Quelque part au fond de leurs êtres meurtris, ils se demandaient comment ils avaient put en arriver là après tout ce temps passé ensemble. Il y avait sans doute trop de non dis, trop de secrets. Holmes avait toujours été aussi excentrique et marginal que froid et renfermé. Il semblait que pour une quelconque raison, toute sa vie durant il s'était protégé du monde et des sentiments jusqu'à la rencontre de son ami à qui il avait donné tout ce qu'il pouvait de la manière qu'il pouvait et celle-ci restait limitée. Watson s'était douloureusement rendu compte qu'après toutes ces années il ne connaissait en fait rien de cet homme avec qui il avait vécu. Il ne savait rien de son passé, il ignorait l'histoire de sa famille à part qu'il avait un frère, il était presque incapable de prévoir les réactions du logicien tant il était instable, il ignorait si ces crises venaient de la peur d'être seul, par jalousie ou peut-être les effets de la drogue ? Après tout il était le seul ami de Holmes et surement l'homme qui le connaissait le mieux sur terre, il ignorait si cela était par pure méchanceté, si tout cela était un test ou encore autre chose. Il ignorait absolument tout de ce que le détective pouvait avoir en tête. Il était totalement perdu. Toutes ces disputes, cette amertume permanente, ces métaphores répugnantes d'un progrès sans joie, formaient petit à petit une colère impossible qui les consuma jusqu'à ce que leurs souvenirs les plus chers, ceux passés l'un près de l'autre, ensemble, devinrent comme du poison dans leur veines. Jusqu'à ce qu'ils en viennent à désirer que cette personne qui a passé tant de temps à leurs côté n'ait jamais existée.

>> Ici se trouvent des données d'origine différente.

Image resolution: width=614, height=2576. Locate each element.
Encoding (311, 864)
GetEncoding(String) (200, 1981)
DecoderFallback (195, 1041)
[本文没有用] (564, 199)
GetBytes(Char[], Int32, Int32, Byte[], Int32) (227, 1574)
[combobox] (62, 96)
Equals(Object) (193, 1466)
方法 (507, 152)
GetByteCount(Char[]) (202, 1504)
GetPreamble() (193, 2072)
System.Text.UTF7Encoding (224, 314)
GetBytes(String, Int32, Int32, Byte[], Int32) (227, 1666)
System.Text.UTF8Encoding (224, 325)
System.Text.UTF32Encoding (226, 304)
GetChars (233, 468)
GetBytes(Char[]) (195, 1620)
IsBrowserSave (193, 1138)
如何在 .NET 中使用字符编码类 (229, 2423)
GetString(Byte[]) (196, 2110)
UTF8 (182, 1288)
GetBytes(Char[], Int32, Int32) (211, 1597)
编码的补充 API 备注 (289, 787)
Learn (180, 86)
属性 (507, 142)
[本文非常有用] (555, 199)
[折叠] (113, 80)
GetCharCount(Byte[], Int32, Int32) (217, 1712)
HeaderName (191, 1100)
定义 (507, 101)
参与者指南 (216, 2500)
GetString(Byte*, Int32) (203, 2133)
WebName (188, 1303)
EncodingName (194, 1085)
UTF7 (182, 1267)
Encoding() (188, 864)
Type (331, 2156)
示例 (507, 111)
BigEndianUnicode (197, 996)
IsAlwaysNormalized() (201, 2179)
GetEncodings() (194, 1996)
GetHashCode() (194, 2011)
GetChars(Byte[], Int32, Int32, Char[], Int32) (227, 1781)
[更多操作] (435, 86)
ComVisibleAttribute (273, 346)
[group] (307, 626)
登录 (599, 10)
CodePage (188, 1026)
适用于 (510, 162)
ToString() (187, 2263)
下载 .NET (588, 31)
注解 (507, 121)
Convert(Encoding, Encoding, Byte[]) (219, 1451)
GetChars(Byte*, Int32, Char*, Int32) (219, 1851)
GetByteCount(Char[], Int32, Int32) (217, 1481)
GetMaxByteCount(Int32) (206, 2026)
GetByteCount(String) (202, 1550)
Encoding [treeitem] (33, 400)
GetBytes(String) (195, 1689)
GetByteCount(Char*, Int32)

Le logicien resta immobile devant sa fenêtre, sans un mot, alors que Watson constatait l'état de son ami. Il avait perdu du poids au fil des semaines, sa silhouette de plus en plus frêle en était témoin. Il manquait aussi de sommeil, il avait des cernes marqués. Il se négligeait encore plus que d'habitude si cela était possible, ses cheveux, déjà naturellement en batailles, étaient dans un état catastrophique et sa barbe devait dater de déjà quelques jours, peut-être une semaine. Watson aurait préféré que Holmes souffre d'une quelconque maladie, mais il savait que ce n'était pas le cas, il savait que son état actuel était de sa faute. Le détective se jetait à corps perdu dans le travail, les combats et la drogue, oubliant trop souvent de se nourrir et de dormir pour tenir le coup. D'ailleurs, l'air absent qu'il avait put remarqué sur le visage pâle et fatigué de Holmes confirmait les doutes du médecin, son ami avait encore passé une nuit blanche et les effets de la cocaïne qui le tenait éveillé finissaient de se dissiper, le léger tremblement dut à l'engourdissement des doigts de ses mains l'une dans l'autre dans son dos le prouvait. Malgré leur rancoeur, l'état du logicien affolait son ami, mais celui-ci n'osait pas ouvrir la bouche, de peur qu'une nouvelle dispute éclate. Il était fatigué de cette constante tension entre eux qui les rongeait tout les deux. Mais après quelques minutes, Watson prit son courage à deux mains pour tenter de commencer une discussion calme et neutre alors qu'il entrait avec précaution dans la pièce.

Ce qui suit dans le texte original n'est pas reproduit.